Monday, January 5, 2015

ANA and JAL lowering their fuel surcharges

Airlines buy long-term fuel contracts to prevent the pain that can happen when prices temporarily spike. But fuel prices have been trending down for quite some time and people are starting to get crabby about the charges still being so high.

British Airways is being sued by its frequent flier members over it. Some good news, though: both ANA and JAL are lowering theirs. Since most reward tickets require you to pay the fuel surcharge in cash, it's a huge deal to people who fly like I do. BA's fuel charges are so high, you're basically paying for an Economy class ticket's worth of "fuel" when you redeem miles, so redeeming for Economy is absolutely pointless.

Not quite worth it...

Friday, January 2, 2015

Heading to Vancouver...

I often use this blog as a place to store bits of my research for a particular ticket I'm trying to get – it's helpful for me (keeps me from doing the same work twice) and I feel like it also shows my thought process, so hopefully that means it's helping other people too.

I'm sure it's just coincidence, but less than a week after I posted my Tokyo in Spring, another travel blog did a near-identical breakdown of how to use British Airways Avios points to book Japan Airlines flights between the USA and Tokyo. It's not a big deal, but they have a zillion more followers than I do and the last thing I want is a bunch of people competing for the same seats I'm trying to get! So, coincidence or not, I'm going to leave these types of posts in "Draft" mode while I work on them and only publish after I have my own ticket in hand! (Trip report is here)

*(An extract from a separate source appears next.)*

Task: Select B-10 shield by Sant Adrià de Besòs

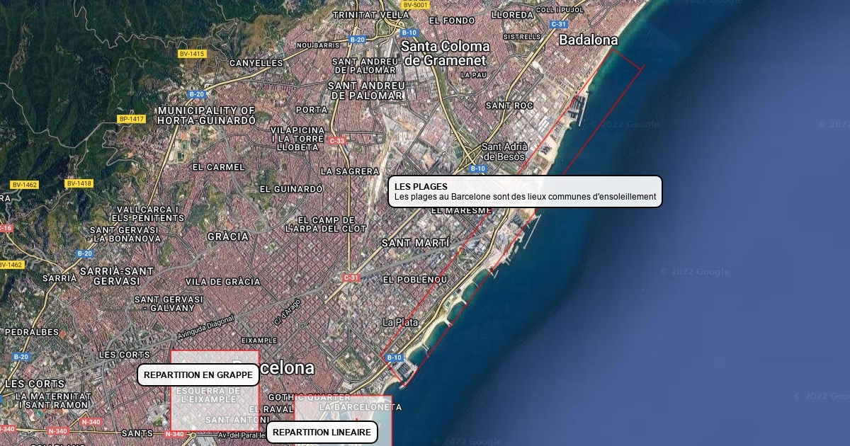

With that out of the way... I need to go to Vancouver (YVR) for work in January. There are only two direct flights: Cathay Pacific or Air Canada. The Cathay flight actually continues on to Hong Kong so it's a 777 with international long haul seats, food, and service. Unfortunately the flight is a redeye both directions. The Air Canada flight is a small A319 in a domestic configuration (a.k.a. Crappy Domestic First Class). Looking at SeatGuru, it looked like there was no Economy Plus on the Air Canada flight – the "Preferred Seats" are shown as having the same legroom as regular coach. But if you look over here, it seems pretty clear that this Air Canada A319 has 35" seats in the Preferred Seats section.


Round trip:
  • Cathay is $542 Economy, $982 Premium Economy, or $4500 Business
  • Air Canada is $706 Econ, $906 Premium Economy1, or $2250 Business
One way NYC - YVR:
  • Air Canada is $420, $620, $1079 (Econ, Premium1, Business)
  • Cathay is $560 (Asian airlines love pricing one-ways the same as round-trips), $562 for Premium Economy (yes, i triple-checked this!!), and $1963 for Business.

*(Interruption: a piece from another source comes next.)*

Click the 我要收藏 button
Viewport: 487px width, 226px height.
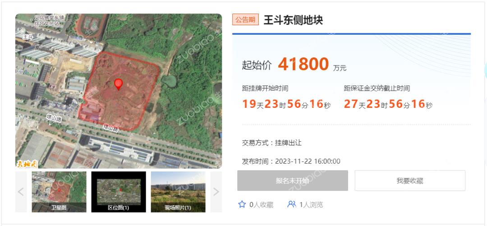[410, 180]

Now that I know the prices, ideally I'd book something in Economy and then use my own miles to upgrade. I don't have miles with Aeroplan (Air Canada's points program) but I have Amex points I can transfer. Looking here, though, it seems like I can only upgrade with miles if I'm in the most expensive Economy fare buckets (Y, B), so that's a no-go.

Cathay Pacific's Asia Miles program is a points transfer partner with Amex, so I looked into upgrading. I logged in to Cathay Pacific's website and began a couple of bookings and, as I suspected, neither the $542 Economy fare, nor the $982 Premium Economy fare is upgradeable. (if you click through to the next screen while booking you see that the Premium Economy fare is fare bucket "E" which isn't eligible for mileage upgrades, only "W" and "R" are). 

Award Seat

I had little hope for Aeroplan having a seat. In my experience, Aeroplan blows. Their systems never, ever offer you a seat on a direct flight. But if I poke enough buttons (Business Class, rule-buster rates) I can make it show me the non-stop flight I want — 315,500 miles PLUS $91.50! For reference, that's about what Singapore Airlines would charge me for a trans-oceanic flight on their Suites Class. So I'm not doing a reward with them, either. I also tried (one of Air Canada's partners) didn't show any availability, either.

If I can find award space on Cathay, it's 50,000 miles for a round-trip in Business Class on a flight that's pricing out at $4500 -- a fantastic redemption at 9¢ a mile! British Airways is partnered with Cathay, but only has award seats available TO Vancouver but none on the way back. I'd prefer to book through BA's site due to the Amex transfer bonus that's in place right now. The redemption is so good that's it's cheaper to BUY Avios points from BA at their astronomical prices and then redeem them for this flight than it is to pay cash for the airfare. That doesn't happen too often.

Cathay Pacific is a bit like Air Canada in that their points program is run by a separate company (Asia Miles). What stinks, though, is that when you're ready to redeem your miles, you actually have to join (for a USD$50 fee) the Cathay Pacific Marco Polo club. You can't even check award flight availability without joining. UPDATE: These metal luggage tags just arrived in the mail, so I have something to show for my $50 Marco Polo club fee :)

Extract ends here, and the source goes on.